NMAA13034U Introduction to K-theory (K-Theory)
K-theory associates to a C^*-algebra A a couple of abelian groups K_0(A) and K_1(A) that on one hand contain deep information about the algebra A and on the other hand they can be calculated for great many algebras. K-theory is one of the most important constructions in both non-commutative geometry and in topology with a host of applications in mathematics, and in physics. For commutative unital C^*-algebras, alias continuous functions on compact spaces, there are two equivalent descriptions of the K-groups, each with its own advantages. In one description K_0 classifies (stable) projections and in the other description it classifies (stable) vector bundles over the compact space(the spectrum) associated to the algebra.The course will stress both viewpoints.

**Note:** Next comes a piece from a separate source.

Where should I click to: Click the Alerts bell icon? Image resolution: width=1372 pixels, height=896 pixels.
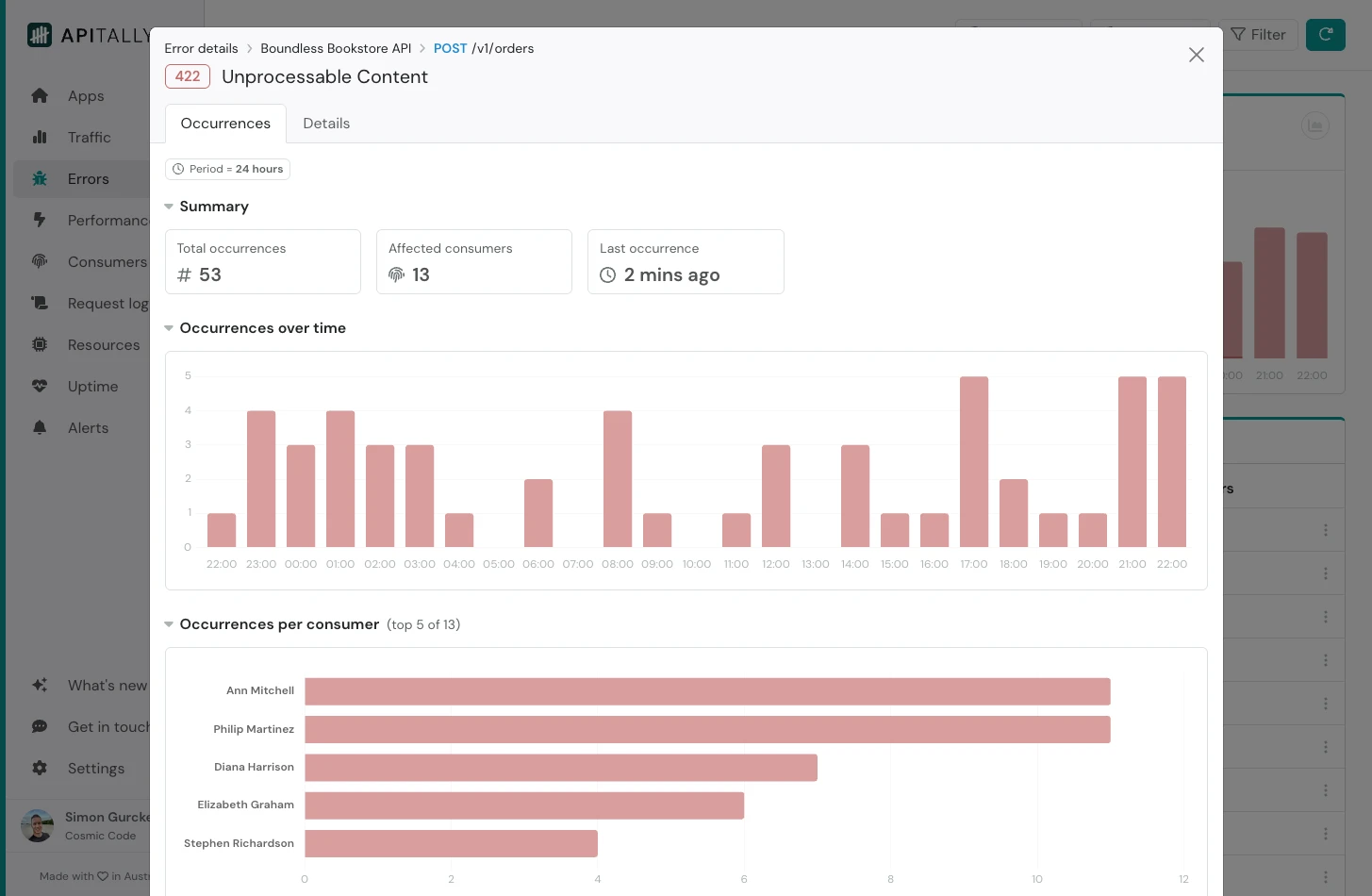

The course will contain the following specific elements:
- Projections in C^*-algebras and vector bundles
- The Grassmannian and classification of vector bundles
- The Grothendieck construction af K-theory
- Exact sequences and calculation of K-groups.
- K-theory of C_0(X) and Bott isomorphism
- Products in K-theory.
The course is intended both for student in Non-commutative geometry and students in Topology.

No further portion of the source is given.